В полном соответствии с законами территориального поведения (и в согласии с теорией литературной эволюции, выдвинутой русскими формалистами), попытка обновления литературоведческого дискурса была предпринята извне академической традиции. [187] Научный метаязык был действительно чужд литературоведению, и поход за его внедрение возглавили представители иных дисциплин – лингвисты, логики, математики, физики; их пятой колонной в литературоведении и были литературоведы-структуралисты. Обороняющаяся сторона уповала на освященную временем онтологическую обособленность своей гуманитарной области, [188] не без оснований надеясь, что в один прекрасный день она либо стряхнет с себя, либо поглотит дерзких пришельцев.

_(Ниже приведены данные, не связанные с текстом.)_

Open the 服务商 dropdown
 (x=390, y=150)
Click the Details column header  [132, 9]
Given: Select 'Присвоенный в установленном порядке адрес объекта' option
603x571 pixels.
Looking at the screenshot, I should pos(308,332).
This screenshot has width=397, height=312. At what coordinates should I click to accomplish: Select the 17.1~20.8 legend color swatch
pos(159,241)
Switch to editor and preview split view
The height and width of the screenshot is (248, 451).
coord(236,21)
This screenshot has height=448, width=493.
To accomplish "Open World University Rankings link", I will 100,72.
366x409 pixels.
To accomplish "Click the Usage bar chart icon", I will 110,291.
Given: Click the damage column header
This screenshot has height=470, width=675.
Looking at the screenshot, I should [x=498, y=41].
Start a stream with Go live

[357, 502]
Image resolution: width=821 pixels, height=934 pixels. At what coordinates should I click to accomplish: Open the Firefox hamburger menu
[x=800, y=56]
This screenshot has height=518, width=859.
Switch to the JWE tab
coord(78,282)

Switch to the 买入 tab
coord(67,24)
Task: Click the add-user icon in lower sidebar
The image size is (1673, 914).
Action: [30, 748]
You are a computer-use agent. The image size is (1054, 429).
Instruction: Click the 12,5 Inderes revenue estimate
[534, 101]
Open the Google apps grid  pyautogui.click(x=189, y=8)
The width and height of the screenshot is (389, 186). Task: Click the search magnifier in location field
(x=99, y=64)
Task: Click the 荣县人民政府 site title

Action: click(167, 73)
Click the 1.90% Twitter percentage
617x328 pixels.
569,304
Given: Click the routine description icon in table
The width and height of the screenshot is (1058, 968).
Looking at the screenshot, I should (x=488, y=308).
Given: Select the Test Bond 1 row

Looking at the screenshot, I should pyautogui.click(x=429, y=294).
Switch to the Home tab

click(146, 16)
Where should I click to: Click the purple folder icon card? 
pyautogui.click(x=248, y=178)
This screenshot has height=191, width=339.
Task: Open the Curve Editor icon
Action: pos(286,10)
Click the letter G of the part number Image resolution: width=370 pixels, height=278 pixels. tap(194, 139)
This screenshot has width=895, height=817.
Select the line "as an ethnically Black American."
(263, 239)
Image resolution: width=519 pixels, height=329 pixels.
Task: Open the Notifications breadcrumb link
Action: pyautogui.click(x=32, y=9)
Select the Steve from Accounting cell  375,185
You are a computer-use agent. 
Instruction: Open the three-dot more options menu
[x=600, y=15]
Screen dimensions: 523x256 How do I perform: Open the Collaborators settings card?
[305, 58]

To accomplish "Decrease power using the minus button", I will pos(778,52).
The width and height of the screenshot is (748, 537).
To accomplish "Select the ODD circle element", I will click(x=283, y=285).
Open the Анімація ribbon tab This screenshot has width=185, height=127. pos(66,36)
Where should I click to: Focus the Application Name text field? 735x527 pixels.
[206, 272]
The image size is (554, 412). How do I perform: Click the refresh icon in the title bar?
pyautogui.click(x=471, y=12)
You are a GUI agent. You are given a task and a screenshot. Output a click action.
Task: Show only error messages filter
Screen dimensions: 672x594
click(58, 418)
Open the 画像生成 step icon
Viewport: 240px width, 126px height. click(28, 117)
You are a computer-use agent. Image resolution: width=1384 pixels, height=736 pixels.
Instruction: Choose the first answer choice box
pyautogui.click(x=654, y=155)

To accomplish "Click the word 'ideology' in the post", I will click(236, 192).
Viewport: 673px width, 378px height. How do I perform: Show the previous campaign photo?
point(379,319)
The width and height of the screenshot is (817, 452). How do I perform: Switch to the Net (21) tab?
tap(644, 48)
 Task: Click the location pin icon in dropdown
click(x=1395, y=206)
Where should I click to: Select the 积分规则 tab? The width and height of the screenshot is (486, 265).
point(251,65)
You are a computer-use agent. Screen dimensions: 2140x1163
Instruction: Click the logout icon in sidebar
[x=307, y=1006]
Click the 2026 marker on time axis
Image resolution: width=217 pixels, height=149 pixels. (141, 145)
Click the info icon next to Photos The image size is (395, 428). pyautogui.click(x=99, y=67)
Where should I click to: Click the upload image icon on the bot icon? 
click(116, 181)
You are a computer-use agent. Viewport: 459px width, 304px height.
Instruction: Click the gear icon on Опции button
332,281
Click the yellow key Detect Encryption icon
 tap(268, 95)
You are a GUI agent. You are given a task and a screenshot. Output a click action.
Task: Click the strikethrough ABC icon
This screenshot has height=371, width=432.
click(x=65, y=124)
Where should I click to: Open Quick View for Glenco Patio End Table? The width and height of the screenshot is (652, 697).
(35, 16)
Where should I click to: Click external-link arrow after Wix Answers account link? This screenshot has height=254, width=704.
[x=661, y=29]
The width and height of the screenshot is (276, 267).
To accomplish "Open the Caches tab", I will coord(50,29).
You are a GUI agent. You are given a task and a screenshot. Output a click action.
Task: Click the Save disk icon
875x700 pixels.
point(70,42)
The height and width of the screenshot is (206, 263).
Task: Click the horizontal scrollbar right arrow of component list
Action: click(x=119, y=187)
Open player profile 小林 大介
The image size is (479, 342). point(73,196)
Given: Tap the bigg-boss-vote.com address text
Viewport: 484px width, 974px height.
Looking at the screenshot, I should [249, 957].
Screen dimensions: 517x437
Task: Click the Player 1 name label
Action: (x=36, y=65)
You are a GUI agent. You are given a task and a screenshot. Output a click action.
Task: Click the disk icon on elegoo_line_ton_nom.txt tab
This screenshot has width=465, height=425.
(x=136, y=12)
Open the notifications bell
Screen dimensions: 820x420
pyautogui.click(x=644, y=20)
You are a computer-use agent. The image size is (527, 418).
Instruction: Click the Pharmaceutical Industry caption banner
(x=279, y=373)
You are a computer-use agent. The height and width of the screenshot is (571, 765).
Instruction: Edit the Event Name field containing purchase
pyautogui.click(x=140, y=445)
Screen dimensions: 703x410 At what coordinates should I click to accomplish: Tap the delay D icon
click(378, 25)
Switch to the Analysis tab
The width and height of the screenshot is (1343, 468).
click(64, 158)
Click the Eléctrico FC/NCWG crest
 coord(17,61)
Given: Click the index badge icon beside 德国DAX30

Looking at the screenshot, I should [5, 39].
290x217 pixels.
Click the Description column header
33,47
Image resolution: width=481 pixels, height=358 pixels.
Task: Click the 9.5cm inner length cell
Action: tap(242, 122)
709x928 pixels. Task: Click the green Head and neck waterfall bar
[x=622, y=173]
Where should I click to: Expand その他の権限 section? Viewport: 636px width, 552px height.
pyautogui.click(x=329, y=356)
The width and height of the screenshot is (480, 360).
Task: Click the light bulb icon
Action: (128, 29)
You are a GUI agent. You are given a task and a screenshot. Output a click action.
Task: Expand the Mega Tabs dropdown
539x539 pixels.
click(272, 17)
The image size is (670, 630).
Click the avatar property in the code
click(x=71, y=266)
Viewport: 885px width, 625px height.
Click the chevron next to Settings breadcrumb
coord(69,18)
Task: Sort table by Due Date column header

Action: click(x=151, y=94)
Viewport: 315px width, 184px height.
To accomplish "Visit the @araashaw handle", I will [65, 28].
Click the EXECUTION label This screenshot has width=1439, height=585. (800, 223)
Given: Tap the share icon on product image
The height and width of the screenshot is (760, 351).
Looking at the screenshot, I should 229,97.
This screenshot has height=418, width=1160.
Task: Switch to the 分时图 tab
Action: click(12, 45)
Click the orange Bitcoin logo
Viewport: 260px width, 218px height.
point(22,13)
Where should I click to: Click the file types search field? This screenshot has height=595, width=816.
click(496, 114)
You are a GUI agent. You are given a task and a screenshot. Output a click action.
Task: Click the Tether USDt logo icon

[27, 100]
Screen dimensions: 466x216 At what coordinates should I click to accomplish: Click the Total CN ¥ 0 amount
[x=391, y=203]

В свою очередь, перед «завоевателями» (варягами-западниками) успех их кампании поставил бы типичные для подобных ситуаций проблемы двуязычия: для управления покоренными территориями желательно владение их языком. Особенно остро эта проблема (а значит, и вопрос о самообразовании) встала перед автором этих строк, пришедшим в литературоведение из лингвистики; в дальнейшем она еще больше обострилась в эмиграции, со всей резкостью подчеркнувшей болезненность отчуждения, переходных процессов и приспособления к новой среде.
Противостояние между семиотическим движением и литературоведческим истеблишментом не ограничивалось рамками теории. При всей своей научно-футурологической риторике, это движение было плотью от плоти крестового похода за прошлым, предпринятого советской интеллигенцией в 60-е годы. [189] Культурная позиция, стоявшая за деятельностью московско-тартуской школы, представляла собой целый комплекс установок, в который, наряду с собственно теоретическими исследованиями, входили также: реабилитация запретных литературоведческих школ (формалистской и др.) и запретных авторов (Цветаевой, Мандельштама и др.); и, наконец, непосредственное изучение русской литературы, официальной и неофициальной, которое было задержано сталинизмом и могло быть теперь продолжено с применением как вновь обретенных старых, так и разрабатываемых новых теоретических средств.